If I have a sequence $\{f_n\}_{n\in \mathbb{N}} \subset L_p\cap L_q$ that is Cauchy under both norms, I am wondering if $f_n \to f$ in $L_p$ implies that $f_n\to f$ in $L_q$.
I have been working on this but I can't seem to figure out a definite proof.
Thank you!
PS: $1\leq p<q <\infty$
Yes, if the sequence is a Cauchy sequence in both norms, it converges to the same function in both norms. That follows from the fact that a sequence converging in $L^r,\; 1 \leqslant r \leqslant \infty$, has a subsequence that converges almost everywhere to the limit function.
Since the $L^r$ spaces are complete, the condition that $(f_n)$ be a Cauchy sequence in both norms asserts the existence of limits in both spaces,
$$f_n \xrightarrow[n\to\infty]{L^p} f^{(p)};\qquad f_n \xrightarrow[n\to\infty]{L^q} f^{(q)}.$$
We can now extract a subsequence $(f_{n_k})$ that converges pointwise almost everywhere to the $L^p$-limit $f^{(p)}$. That subsequence is still a Cauchy sequence in both norms, and converges to $f^{(p)}$ resp. $f^{(q)}$ in the two spaces.

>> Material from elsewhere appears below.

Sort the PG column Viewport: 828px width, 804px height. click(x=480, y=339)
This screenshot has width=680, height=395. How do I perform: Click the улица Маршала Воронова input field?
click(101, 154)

Since $f_{n_k} \xrightarrow[k\to\infty]{L^q} f^{(q)}$, we can extract a subsequence $(f_{n_{k_m}})$ of $(f_{n_k})$ that converges pointwise almost everywhere to $f^{(q)}$.
Then the subsequence $(f_{n_{k_m}})$ of $(f_n)$ converges pointwise almost everywhere to $f^{(p)}$, since it is a subsequence of $(f_{n_k})$, and it converges pointwise almost everywhere to $f^{(q)}$. Thus we have $f^{(p)} = f^{(q)}$ almost everywhere, and the $L^p$-limit is the same as the $L^q$-limit (as a class of measurable functions modulo the equivalence relation of being equal almost everywhere).